[start of Material to process]
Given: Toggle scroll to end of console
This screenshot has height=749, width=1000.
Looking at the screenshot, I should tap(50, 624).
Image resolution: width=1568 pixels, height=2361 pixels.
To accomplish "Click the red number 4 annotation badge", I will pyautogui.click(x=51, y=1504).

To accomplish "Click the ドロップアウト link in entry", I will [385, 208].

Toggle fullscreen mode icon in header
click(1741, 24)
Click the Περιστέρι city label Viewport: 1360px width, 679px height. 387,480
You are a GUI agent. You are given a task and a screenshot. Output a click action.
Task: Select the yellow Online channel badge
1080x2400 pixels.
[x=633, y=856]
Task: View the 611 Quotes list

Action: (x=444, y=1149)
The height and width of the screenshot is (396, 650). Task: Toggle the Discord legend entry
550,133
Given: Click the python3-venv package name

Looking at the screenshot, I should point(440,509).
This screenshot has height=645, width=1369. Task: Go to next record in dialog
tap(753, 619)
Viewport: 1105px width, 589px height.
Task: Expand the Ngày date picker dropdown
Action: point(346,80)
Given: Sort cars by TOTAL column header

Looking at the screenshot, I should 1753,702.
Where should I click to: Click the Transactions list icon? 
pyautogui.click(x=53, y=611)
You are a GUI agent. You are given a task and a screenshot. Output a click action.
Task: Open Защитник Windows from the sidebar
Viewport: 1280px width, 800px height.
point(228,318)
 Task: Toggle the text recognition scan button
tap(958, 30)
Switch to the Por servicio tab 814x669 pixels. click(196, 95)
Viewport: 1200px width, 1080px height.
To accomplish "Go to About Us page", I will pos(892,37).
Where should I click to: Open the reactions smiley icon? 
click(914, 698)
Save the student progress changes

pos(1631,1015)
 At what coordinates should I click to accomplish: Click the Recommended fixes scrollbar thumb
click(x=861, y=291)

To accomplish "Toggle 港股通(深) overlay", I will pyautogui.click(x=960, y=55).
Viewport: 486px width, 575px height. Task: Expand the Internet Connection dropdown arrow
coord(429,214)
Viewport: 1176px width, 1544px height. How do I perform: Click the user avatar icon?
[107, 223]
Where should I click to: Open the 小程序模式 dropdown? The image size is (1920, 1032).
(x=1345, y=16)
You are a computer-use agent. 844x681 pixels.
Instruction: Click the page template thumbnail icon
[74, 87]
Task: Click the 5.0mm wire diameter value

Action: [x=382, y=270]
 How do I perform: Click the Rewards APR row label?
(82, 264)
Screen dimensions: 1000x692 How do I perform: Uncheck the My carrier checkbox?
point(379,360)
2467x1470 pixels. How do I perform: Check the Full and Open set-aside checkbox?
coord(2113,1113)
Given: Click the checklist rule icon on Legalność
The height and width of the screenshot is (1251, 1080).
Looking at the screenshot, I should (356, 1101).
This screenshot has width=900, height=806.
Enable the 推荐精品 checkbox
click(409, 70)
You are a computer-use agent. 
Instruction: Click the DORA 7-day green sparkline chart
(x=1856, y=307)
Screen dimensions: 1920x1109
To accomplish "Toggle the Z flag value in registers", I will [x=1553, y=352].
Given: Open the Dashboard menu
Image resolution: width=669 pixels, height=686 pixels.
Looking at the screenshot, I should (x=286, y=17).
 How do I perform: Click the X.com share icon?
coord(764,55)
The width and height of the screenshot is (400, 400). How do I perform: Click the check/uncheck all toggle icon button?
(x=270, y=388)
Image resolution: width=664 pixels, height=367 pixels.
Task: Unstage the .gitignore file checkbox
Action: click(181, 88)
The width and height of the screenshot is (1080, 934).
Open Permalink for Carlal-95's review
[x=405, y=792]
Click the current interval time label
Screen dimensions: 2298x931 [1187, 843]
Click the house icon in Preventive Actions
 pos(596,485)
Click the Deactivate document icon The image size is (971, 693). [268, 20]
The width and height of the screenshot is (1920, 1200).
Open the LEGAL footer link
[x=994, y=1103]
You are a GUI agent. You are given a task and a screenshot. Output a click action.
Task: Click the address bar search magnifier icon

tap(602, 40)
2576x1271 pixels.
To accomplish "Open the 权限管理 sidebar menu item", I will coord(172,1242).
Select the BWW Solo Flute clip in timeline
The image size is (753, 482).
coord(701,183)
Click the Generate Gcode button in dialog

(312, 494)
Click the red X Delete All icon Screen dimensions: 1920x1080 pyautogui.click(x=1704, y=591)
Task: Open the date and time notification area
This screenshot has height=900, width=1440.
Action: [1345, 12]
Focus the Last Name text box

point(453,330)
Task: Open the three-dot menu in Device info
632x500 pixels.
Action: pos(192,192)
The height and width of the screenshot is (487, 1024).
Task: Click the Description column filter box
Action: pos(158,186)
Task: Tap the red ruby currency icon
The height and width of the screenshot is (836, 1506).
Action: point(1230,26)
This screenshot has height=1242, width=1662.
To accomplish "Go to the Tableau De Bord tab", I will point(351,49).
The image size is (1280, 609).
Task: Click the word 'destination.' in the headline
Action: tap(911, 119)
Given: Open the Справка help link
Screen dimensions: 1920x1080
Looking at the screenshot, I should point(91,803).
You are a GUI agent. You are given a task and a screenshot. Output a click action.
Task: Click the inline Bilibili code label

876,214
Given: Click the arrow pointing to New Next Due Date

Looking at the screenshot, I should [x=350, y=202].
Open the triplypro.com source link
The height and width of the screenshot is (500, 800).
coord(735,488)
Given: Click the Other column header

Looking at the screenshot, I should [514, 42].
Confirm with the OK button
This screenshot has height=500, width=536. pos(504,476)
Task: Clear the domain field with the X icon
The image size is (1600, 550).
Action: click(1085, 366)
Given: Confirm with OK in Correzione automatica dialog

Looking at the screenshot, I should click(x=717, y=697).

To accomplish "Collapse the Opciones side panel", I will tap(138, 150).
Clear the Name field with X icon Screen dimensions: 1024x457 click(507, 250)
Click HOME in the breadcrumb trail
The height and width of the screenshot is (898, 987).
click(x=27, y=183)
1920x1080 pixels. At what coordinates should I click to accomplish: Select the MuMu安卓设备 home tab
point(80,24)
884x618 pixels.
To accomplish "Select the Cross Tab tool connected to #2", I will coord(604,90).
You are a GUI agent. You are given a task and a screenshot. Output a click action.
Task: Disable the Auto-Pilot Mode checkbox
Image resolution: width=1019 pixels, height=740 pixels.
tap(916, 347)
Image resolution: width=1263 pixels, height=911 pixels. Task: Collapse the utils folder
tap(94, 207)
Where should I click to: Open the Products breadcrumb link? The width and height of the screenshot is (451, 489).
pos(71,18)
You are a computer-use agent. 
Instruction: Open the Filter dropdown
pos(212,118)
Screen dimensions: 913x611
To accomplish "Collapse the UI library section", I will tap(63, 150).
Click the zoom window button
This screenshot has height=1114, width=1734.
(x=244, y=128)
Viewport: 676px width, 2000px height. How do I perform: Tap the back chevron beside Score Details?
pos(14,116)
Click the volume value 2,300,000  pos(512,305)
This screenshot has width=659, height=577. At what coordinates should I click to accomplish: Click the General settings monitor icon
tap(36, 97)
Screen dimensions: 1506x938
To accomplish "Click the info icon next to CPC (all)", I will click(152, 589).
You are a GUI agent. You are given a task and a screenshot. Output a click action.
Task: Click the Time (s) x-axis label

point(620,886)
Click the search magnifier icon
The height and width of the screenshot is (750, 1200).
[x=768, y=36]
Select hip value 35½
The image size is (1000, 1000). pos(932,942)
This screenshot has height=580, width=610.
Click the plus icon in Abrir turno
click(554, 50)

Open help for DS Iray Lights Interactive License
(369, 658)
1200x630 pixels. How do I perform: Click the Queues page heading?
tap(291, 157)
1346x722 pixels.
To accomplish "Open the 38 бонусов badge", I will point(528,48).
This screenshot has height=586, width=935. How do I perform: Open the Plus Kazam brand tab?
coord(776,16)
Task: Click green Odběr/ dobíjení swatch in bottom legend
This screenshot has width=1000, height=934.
[end of Material to process]
§ **The exercise**
Copy the listing word for word, starting at the line that contains "Click the volume" and ending with the last line of the listing.

§ **Correct answer**
Click the volume value 2,300,000  pos(512,305)
This screenshot has width=659, height=577. At what coordinates should I click to accomplish: Click the General settings monitor icon
tap(36, 97)
Screen dimensions: 1506x938
To accomplish "Click the info icon next to CPC (all)", I will click(152, 589).
You are a GUI agent. You are given a task and a screenshot. Output a click action.
Task: Click the Time (s) x-axis label

point(620,886)
Click the search magnifier icon
The height and width of the screenshot is (750, 1200).
[x=768, y=36]
Select hip value 35½
The image size is (1000, 1000). pos(932,942)
This screenshot has height=580, width=610.
Click the plus icon in Abrir turno
click(554, 50)

Open help for DS Iray Lights Interactive License
(369, 658)
1200x630 pixels. How do I perform: Click the Queues page heading?
tap(291, 157)
1346x722 pixels.
To accomplish "Open the 38 бонусов badge", I will point(528,48).
This screenshot has height=586, width=935. How do I perform: Open the Plus Kazam brand tab?
coord(776,16)
Task: Click green Odběr/ dobíjení swatch in bottom legend
This screenshot has width=1000, height=934.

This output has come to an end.